Belly dancing according to early paintings and sculptures, has been around since 500 BC.
It has been Westernised since the romantic movement of the 18th and 19th centuries, when artists of the time depicted images of harem life in the Ottoman Empire.
Belly dance is a general name, as the whole body is involved, with the emphasis on the hips.
Many different forms of the dance are seen depending on the country or region as is also the case, with the costumes they wear.
Large numbers of people gathered to watch the performances of these dancers, when they visited trade fairs in the Middle Eastern Countries.
The dances then were often known as Oriental or Eastern dance.
The movements in this dance involves the isolating of different parts of the body, shoulders, chest, stomach and hips.
Posture and muscle control was also considered to be very important.
There are many styles, where they have different phases to specify the movements.
From a spectators perspective there are certain elements to look for, where the focus is mainly on the hip and pelvic area.
Shimmy or shiver. A vibration of the hips. In a simplified way, moving the knees past each other at high speed.
Hip Hits.
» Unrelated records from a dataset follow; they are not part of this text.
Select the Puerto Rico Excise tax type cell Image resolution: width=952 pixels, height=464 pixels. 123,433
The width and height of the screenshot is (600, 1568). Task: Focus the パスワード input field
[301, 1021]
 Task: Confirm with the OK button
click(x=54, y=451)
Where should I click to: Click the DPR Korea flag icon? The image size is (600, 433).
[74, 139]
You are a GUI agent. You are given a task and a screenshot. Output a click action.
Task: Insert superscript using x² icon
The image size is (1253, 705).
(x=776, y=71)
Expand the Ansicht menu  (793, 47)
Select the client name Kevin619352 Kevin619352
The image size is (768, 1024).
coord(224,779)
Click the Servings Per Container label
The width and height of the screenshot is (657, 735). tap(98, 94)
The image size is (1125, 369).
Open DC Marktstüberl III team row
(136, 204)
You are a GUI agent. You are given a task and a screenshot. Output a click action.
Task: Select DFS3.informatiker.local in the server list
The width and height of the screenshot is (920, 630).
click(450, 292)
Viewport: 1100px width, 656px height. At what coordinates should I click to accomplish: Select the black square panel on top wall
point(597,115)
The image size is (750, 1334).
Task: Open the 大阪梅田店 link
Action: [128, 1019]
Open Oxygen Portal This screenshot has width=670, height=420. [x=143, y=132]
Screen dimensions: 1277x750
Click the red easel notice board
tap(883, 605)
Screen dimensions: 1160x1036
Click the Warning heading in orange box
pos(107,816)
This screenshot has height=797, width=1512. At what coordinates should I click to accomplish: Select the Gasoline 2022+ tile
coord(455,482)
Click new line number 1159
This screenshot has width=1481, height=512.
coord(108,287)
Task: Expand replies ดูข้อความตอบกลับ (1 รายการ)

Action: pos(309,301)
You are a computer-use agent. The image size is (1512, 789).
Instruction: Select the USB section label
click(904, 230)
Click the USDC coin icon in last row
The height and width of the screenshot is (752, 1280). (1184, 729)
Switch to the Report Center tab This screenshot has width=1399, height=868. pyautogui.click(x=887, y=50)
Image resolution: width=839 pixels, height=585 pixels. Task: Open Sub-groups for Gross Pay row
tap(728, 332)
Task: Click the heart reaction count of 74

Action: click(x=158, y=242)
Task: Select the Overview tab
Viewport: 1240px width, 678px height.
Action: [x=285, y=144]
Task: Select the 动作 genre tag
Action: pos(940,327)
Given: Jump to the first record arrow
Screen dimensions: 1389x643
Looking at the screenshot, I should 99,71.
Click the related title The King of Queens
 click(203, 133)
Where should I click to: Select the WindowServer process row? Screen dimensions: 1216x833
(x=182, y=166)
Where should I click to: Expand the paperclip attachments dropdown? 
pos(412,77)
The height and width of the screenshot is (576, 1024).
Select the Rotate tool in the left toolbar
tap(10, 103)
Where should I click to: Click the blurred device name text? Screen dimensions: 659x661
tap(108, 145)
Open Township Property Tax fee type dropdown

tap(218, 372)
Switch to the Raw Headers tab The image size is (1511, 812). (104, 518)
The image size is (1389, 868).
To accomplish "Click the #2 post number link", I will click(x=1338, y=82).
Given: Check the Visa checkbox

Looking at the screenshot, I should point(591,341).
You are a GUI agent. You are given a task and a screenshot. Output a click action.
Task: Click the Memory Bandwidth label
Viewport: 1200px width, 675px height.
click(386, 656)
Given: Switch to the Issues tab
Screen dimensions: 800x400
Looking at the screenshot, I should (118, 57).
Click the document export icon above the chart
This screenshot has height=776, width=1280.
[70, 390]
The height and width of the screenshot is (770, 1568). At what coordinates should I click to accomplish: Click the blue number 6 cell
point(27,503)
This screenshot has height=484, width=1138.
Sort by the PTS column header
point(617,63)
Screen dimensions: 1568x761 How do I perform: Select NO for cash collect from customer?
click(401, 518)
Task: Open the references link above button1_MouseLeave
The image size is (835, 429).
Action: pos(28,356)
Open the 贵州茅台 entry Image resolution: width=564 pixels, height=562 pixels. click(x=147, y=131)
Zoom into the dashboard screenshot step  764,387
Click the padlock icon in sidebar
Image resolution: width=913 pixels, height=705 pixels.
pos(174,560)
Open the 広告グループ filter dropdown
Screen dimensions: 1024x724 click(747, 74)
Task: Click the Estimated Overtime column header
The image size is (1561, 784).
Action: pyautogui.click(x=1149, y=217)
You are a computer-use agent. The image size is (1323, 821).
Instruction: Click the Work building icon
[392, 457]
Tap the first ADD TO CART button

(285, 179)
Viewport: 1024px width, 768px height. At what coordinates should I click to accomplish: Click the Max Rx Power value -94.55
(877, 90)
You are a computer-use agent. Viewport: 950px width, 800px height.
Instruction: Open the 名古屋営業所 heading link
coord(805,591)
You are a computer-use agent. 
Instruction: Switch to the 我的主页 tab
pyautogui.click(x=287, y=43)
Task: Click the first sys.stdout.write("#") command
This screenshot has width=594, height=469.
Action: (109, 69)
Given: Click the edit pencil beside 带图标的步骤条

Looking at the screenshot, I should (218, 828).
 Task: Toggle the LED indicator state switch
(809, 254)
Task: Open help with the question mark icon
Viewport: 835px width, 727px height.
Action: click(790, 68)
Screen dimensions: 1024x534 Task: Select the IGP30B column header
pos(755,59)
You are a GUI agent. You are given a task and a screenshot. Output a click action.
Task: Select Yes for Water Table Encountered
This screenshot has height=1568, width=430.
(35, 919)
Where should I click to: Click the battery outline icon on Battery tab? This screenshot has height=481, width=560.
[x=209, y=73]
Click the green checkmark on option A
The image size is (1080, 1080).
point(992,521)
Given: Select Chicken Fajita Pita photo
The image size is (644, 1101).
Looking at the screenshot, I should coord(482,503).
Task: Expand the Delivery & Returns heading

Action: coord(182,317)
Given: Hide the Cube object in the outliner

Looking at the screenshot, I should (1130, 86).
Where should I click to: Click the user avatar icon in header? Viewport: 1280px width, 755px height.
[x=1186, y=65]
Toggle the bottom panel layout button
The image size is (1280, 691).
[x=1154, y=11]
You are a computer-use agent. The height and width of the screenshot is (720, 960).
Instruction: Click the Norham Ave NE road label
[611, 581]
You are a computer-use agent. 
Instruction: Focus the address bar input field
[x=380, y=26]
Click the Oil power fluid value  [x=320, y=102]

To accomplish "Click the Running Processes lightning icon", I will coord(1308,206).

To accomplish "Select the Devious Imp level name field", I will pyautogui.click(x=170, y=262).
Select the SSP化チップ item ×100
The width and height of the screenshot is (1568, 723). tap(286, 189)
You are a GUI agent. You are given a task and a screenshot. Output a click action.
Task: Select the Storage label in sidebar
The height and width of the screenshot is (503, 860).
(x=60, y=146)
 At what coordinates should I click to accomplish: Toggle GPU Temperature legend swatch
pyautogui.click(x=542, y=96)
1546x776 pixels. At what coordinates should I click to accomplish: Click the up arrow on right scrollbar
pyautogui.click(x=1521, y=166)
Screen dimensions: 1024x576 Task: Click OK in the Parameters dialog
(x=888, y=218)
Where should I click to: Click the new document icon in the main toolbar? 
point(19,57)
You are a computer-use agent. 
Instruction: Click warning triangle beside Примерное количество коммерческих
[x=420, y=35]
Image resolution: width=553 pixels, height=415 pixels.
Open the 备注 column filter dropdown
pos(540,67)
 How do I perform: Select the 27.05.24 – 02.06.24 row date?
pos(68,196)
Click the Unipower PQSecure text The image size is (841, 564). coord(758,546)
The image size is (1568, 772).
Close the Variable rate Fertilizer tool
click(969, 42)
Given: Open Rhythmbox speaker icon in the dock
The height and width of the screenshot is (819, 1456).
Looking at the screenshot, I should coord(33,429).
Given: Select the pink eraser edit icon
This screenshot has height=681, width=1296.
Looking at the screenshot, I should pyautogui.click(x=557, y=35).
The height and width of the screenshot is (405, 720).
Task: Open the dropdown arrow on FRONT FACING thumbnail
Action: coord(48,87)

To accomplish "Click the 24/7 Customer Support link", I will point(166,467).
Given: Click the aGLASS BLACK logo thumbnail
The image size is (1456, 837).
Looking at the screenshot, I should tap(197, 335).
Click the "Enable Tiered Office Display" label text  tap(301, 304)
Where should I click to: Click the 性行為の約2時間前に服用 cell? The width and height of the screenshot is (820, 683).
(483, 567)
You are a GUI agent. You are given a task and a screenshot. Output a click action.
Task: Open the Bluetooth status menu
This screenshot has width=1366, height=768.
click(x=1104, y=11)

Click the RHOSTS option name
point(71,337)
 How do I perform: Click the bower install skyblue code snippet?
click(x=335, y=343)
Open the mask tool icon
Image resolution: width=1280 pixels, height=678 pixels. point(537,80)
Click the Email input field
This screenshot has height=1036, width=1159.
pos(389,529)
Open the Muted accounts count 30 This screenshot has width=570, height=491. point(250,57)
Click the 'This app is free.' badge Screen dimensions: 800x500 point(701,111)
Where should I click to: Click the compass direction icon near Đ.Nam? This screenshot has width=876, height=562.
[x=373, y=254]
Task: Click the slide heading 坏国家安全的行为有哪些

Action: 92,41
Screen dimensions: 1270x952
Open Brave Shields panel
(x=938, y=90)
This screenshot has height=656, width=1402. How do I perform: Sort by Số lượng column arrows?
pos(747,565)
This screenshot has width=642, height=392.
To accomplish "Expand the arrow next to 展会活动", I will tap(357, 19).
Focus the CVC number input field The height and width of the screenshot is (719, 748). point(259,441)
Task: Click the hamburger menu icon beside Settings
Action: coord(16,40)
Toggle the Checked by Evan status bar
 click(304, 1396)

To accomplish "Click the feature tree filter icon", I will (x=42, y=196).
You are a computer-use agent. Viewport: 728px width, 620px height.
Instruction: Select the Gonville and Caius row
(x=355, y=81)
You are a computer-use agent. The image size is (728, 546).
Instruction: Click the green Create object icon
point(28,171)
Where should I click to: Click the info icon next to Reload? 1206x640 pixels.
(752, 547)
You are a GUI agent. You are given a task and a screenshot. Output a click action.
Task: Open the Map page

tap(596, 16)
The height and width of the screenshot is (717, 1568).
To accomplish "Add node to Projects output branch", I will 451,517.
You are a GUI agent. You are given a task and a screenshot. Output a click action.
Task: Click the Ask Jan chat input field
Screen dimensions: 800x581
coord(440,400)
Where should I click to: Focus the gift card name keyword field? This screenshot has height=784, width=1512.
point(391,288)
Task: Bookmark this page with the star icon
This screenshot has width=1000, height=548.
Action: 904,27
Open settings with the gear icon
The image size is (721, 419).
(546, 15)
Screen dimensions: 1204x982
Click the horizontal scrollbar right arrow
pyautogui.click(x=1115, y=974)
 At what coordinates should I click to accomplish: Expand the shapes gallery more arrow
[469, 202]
Moving the hips sharply out from the body.
Undulations. Fluid movements for the hips or abdominal and chest muscles, in a rotating or circular movement
Even rippling moves from stomach to head, like waves in the sea.
An exercise of dance for every part of your body.
Some styles incorporate kicks and arm movements.
Belly dancing is suitable for all ages, and both sexes, for most body types. It is a weight bearing but none impact exercise, where individuals can practice on there own.
For older people it improves flexibility of the torso, the isolations and the exercises help with the prevention of osteoporosis.
Due to the full body undulations, these are beneficial to the spine, and strengthens the entire column of spinal and abdominal muscles.
Upper body, arm and shoulder muscles are strengthened by dancing with a veil.
Fingers work independently and gain strength by playing the zills,
The long muscles of the back and the leg muscles are strengthened by hip movements.